--- DATA RECORDS ---

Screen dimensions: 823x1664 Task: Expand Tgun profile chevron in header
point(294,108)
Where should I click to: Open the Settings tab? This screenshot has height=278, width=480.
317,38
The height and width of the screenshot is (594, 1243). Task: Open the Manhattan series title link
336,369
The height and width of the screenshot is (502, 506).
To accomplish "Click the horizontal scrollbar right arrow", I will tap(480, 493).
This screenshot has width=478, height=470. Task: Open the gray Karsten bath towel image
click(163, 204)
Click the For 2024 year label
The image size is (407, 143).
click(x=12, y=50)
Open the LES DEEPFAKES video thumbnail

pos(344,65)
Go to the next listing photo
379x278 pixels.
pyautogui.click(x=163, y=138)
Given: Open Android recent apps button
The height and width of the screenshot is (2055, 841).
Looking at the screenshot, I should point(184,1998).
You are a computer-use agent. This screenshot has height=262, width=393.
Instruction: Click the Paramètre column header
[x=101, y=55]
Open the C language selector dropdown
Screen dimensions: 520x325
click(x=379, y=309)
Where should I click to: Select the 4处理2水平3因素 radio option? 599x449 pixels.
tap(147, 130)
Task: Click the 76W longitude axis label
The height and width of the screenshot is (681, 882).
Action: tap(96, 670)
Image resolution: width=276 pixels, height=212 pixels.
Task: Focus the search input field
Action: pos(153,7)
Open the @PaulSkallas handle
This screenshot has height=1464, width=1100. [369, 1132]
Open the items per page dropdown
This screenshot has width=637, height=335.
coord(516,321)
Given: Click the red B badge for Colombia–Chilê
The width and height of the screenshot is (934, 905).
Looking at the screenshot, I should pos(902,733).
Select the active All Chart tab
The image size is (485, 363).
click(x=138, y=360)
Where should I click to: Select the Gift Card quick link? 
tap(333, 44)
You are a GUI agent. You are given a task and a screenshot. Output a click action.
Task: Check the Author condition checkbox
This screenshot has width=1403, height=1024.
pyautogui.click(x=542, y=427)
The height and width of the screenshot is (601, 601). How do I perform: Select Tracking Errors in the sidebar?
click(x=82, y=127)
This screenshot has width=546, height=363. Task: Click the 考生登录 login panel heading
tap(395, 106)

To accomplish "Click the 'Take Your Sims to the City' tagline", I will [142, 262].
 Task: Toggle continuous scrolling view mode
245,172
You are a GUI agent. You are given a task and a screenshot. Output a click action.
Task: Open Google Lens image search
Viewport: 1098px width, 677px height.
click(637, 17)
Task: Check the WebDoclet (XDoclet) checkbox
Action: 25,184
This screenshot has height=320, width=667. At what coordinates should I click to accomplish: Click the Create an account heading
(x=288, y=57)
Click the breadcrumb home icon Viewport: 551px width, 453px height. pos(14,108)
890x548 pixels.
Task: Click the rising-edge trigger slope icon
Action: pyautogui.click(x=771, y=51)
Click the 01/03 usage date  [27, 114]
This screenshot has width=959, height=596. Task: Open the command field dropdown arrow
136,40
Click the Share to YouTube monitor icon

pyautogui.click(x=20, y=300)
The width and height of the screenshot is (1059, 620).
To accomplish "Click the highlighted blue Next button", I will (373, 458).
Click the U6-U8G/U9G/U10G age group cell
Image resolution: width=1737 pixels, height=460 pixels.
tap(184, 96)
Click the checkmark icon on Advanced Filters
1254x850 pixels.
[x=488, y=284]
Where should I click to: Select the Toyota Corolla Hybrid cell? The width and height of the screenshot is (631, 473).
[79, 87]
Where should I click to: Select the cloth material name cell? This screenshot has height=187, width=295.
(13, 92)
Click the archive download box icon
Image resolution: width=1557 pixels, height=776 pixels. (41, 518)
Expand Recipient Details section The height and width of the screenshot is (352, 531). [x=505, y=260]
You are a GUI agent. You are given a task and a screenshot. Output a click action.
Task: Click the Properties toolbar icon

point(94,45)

---

**HOW TO COMPLETE THIS TASK**
Each line of the records belongs in the answer, reproduced exactly.

**OUTPUT**
Screen dimensions: 823x1664 Task: Expand Tgun profile chevron in header
point(294,108)
Where should I click to: Open the Settings tab? This screenshot has height=278, width=480.
317,38
The height and width of the screenshot is (594, 1243). Task: Open the Manhattan series title link
336,369
The height and width of the screenshot is (502, 506).
To accomplish "Click the horizontal scrollbar right arrow", I will tap(480, 493).
This screenshot has width=478, height=470. Task: Open the gray Karsten bath towel image
click(163, 204)
Click the For 2024 year label
The image size is (407, 143).
click(x=12, y=50)
Open the LES DEEPFAKES video thumbnail

pos(344,65)
Go to the next listing photo
379x278 pixels.
pyautogui.click(x=163, y=138)
Given: Open Android recent apps button
The height and width of the screenshot is (2055, 841).
Looking at the screenshot, I should point(184,1998).
You are a computer-use agent. This screenshot has height=262, width=393.
Instruction: Click the Paramètre column header
[x=101, y=55]
Open the C language selector dropdown
Screen dimensions: 520x325
click(x=379, y=309)
Where should I click to: Select the 4处理2水平3因素 radio option? 599x449 pixels.
tap(147, 130)
Task: Click the 76W longitude axis label
The height and width of the screenshot is (681, 882).
Action: tap(96, 670)
Image resolution: width=276 pixels, height=212 pixels.
Task: Focus the search input field
Action: pos(153,7)
Open the @PaulSkallas handle
This screenshot has height=1464, width=1100. [369, 1132]
Open the items per page dropdown
This screenshot has width=637, height=335.
coord(516,321)
Given: Click the red B badge for Colombia–Chilê
The width and height of the screenshot is (934, 905).
Looking at the screenshot, I should pos(902,733).
Select the active All Chart tab
The image size is (485, 363).
click(x=138, y=360)
Where should I click to: Select the Gift Card quick link? 
tap(333, 44)
You are a GUI agent. You are given a task and a screenshot. Output a click action.
Task: Check the Author condition checkbox
This screenshot has width=1403, height=1024.
pyautogui.click(x=542, y=427)
The height and width of the screenshot is (601, 601). How do I perform: Select Tracking Errors in the sidebar?
click(x=82, y=127)
This screenshot has width=546, height=363. Task: Click the 考生登录 login panel heading
tap(395, 106)

To accomplish "Click the 'Take Your Sims to the City' tagline", I will [142, 262].
 Task: Toggle continuous scrolling view mode
245,172
You are a GUI agent. You are given a task and a screenshot. Output a click action.
Task: Open Google Lens image search
Viewport: 1098px width, 677px height.
click(637, 17)
Task: Check the WebDoclet (XDoclet) checkbox
Action: 25,184
This screenshot has height=320, width=667. At what coordinates should I click to accomplish: Click the Create an account heading
(x=288, y=57)
Click the breadcrumb home icon Viewport: 551px width, 453px height. pos(14,108)
890x548 pixels.
Task: Click the rising-edge trigger slope icon
Action: pyautogui.click(x=771, y=51)
Click the 01/03 usage date  [27, 114]
This screenshot has width=959, height=596. Task: Open the command field dropdown arrow
136,40
Click the Share to YouTube monitor icon

pyautogui.click(x=20, y=300)
The width and height of the screenshot is (1059, 620).
To accomplish "Click the highlighted blue Next button", I will (373, 458).
Click the U6-U8G/U9G/U10G age group cell
Image resolution: width=1737 pixels, height=460 pixels.
tap(184, 96)
Click the checkmark icon on Advanced Filters
1254x850 pixels.
[x=488, y=284]
Where should I click to: Select the Toyota Corolla Hybrid cell? The width and height of the screenshot is (631, 473).
[79, 87]
Where should I click to: Select the cloth material name cell? This screenshot has height=187, width=295.
(13, 92)
Click the archive download box icon
Image resolution: width=1557 pixels, height=776 pixels. (41, 518)
Expand Recipient Details section The height and width of the screenshot is (352, 531). [x=505, y=260]
You are a GUI agent. You are given a task and a screenshot. Output a click action.
Task: Click the Properties toolbar icon

point(94,45)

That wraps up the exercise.